● **DIRECTIONS**
Copy the lines in these records word for word, leaving out the pictures.

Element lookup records
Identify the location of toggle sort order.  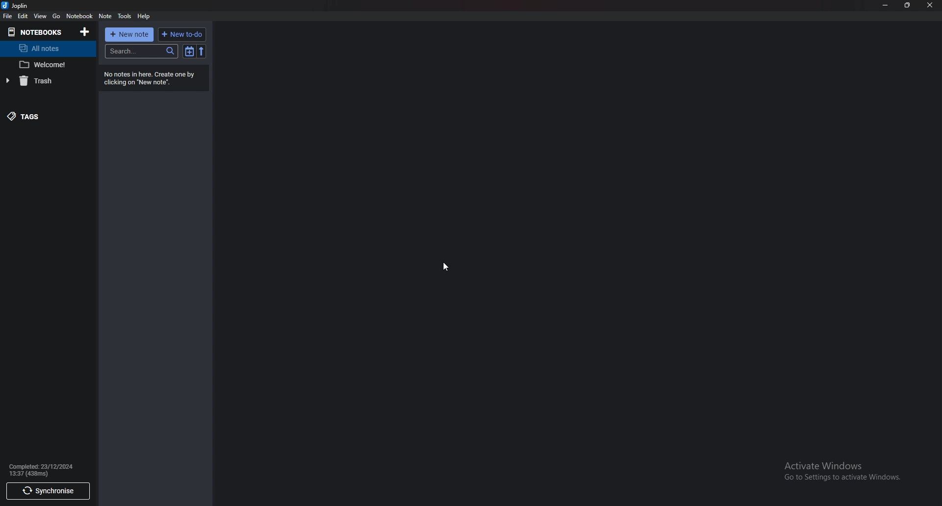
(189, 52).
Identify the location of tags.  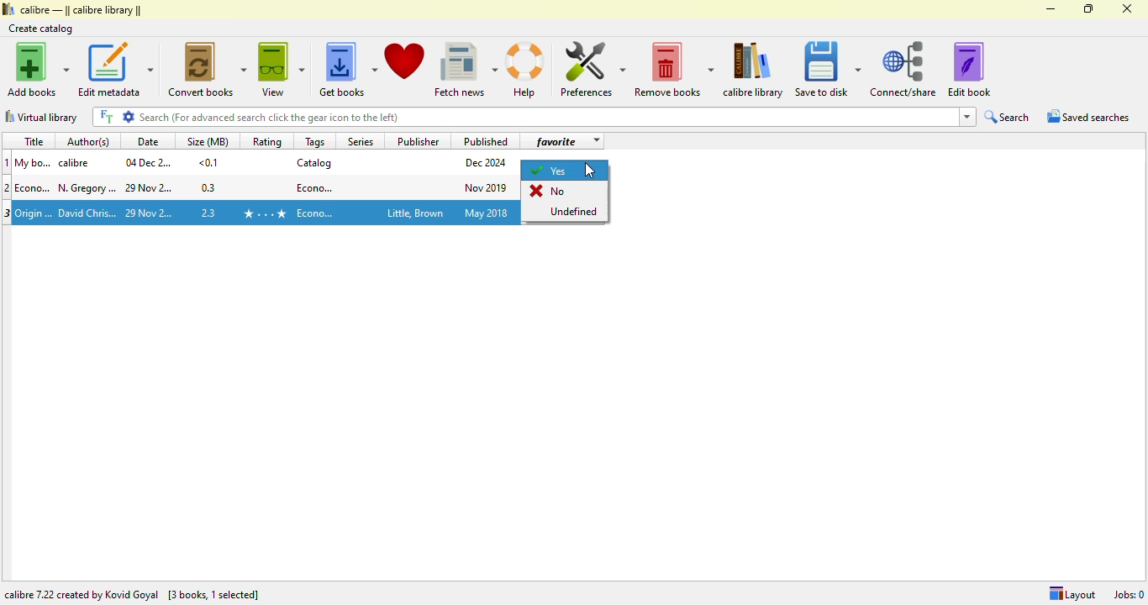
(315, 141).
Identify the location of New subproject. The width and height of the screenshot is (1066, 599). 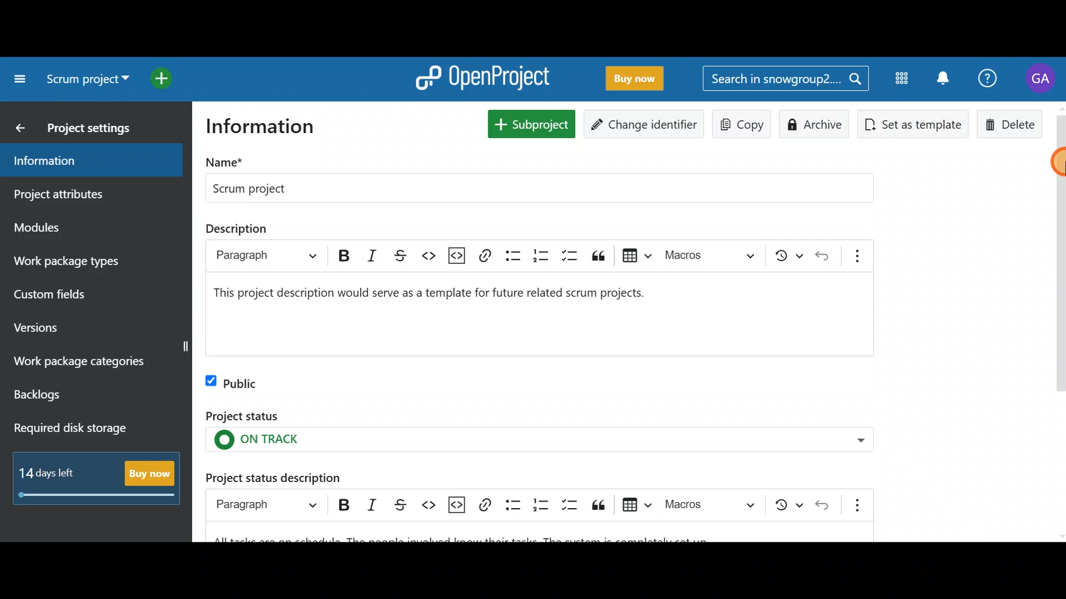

● **RESULT FOR THIS EXERCISE**
Identify the location of toggle sort order.  
(189, 52).
Identify the location of tags.  
(315, 141).
Identify the location of New subproject. The width and height of the screenshot is (1066, 599). 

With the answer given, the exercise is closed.